Rewrite all of the material below as a numbered list with one line per item, and leave out the blank lines.

--- Begin Entries provided ---

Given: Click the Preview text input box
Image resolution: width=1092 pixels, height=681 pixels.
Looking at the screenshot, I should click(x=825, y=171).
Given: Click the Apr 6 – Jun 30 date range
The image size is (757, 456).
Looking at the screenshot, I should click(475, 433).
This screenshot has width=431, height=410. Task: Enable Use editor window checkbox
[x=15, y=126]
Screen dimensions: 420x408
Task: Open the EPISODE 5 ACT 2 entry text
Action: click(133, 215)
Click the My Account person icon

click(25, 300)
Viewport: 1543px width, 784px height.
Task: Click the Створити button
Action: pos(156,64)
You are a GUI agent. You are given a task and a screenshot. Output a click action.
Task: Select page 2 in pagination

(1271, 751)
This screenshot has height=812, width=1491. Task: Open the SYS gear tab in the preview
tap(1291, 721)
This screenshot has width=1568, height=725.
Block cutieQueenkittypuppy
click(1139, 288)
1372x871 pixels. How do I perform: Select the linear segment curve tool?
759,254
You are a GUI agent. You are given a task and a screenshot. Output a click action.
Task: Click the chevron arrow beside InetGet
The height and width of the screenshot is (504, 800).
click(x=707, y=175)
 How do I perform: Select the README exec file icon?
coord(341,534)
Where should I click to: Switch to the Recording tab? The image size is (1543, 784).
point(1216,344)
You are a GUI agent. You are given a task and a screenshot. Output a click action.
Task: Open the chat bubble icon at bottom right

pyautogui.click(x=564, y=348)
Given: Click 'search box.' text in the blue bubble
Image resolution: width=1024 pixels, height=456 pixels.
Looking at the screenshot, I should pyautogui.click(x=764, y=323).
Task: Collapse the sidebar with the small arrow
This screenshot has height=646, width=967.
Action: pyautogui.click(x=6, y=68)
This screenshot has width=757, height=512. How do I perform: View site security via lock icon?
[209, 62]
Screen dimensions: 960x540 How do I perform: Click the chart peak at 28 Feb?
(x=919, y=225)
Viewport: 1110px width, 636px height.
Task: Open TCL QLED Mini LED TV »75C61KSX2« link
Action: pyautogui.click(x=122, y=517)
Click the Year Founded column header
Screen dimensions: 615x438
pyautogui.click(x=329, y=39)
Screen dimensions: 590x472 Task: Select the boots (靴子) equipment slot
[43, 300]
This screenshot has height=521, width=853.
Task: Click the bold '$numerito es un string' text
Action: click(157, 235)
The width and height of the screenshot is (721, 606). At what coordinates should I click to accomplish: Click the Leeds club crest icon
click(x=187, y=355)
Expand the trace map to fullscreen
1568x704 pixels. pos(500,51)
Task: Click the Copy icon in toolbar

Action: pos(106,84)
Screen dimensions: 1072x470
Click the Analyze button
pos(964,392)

--- End Entries provided ---

_Task result:_
1. Given: Click the Preview text input box
2. Image resolution: width=1092 pixels, height=681 pixels.
3. Looking at the screenshot, I should click(x=825, y=171).
4. Given: Click the Apr 6 – Jun 30 date range
5. The image size is (757, 456).
6. Looking at the screenshot, I should click(475, 433).
7. This screenshot has width=431, height=410. Task: Enable Use editor window checkbox
8. [x=15, y=126]
9. Screen dimensions: 420x408
10. Task: Open the EPISODE 5 ACT 2 entry text
11. Action: click(133, 215)
12. Click the My Account person icon
13. click(25, 300)
14. Viewport: 1543px width, 784px height.
15. Task: Click the Створити button
16. Action: pos(156,64)
17. You are a GUI agent. You are given a task and a screenshot. Output a click action.
18. Task: Select page 2 in pagination
19. (1271, 751)
20. This screenshot has height=812, width=1491. Task: Open the SYS gear tab in the preview
21. tap(1291, 721)
22. This screenshot has width=1568, height=725.
23. Block cutieQueenkittypuppy
24. click(1139, 288)
25. 1372x871 pixels. How do I perform: Select the linear segment curve tool?
26. 759,254
27. You are a GUI agent. You are given a task and a screenshot. Output a click action.
28. Task: Click the chevron arrow beside InetGet
29. The height and width of the screenshot is (504, 800).
30. click(x=707, y=175)
31.  How do I perform: Select the README exec file icon?
32. coord(341,534)
33. Where should I click to: Switch to the Recording tab? The image size is (1543, 784).
34. point(1216,344)
35. You are a GUI agent. You are given a task and a screenshot. Output a click action.
36. Task: Open the chat bubble icon at bottom right
37. pyautogui.click(x=564, y=348)
38. Given: Click 'search box.' text in the blue bubble
39. Image resolution: width=1024 pixels, height=456 pixels.
40. Looking at the screenshot, I should pyautogui.click(x=764, y=323).
41. Task: Collapse the sidebar with the small arrow
42. This screenshot has height=646, width=967.
43. Action: pyautogui.click(x=6, y=68)
44. This screenshot has width=757, height=512. How do I perform: View site security via lock icon?
45. [209, 62]
46. Screen dimensions: 960x540 How do I perform: Click the chart peak at 28 Feb?
47. (x=919, y=225)
48. Viewport: 1110px width, 636px height.
49. Task: Open TCL QLED Mini LED TV »75C61KSX2« link
50. Action: pyautogui.click(x=122, y=517)
51. Click the Year Founded column header
52. Screen dimensions: 615x438
53. pyautogui.click(x=329, y=39)
54. Screen dimensions: 590x472 Task: Select the boots (靴子) equipment slot
55. [43, 300]
56. This screenshot has height=521, width=853.
57. Task: Click the bold '$numerito es un string' text
58. Action: click(157, 235)
59. The width and height of the screenshot is (721, 606). At what coordinates should I click to accomplish: Click the Leeds club crest icon
60. click(x=187, y=355)
61. Expand the trace map to fullscreen
62. 1568x704 pixels. pos(500,51)
63. Task: Click the Copy icon in toolbar
64. Action: pos(106,84)
65. Screen dimensions: 1072x470
66. Click the Analyze button
67. pos(964,392)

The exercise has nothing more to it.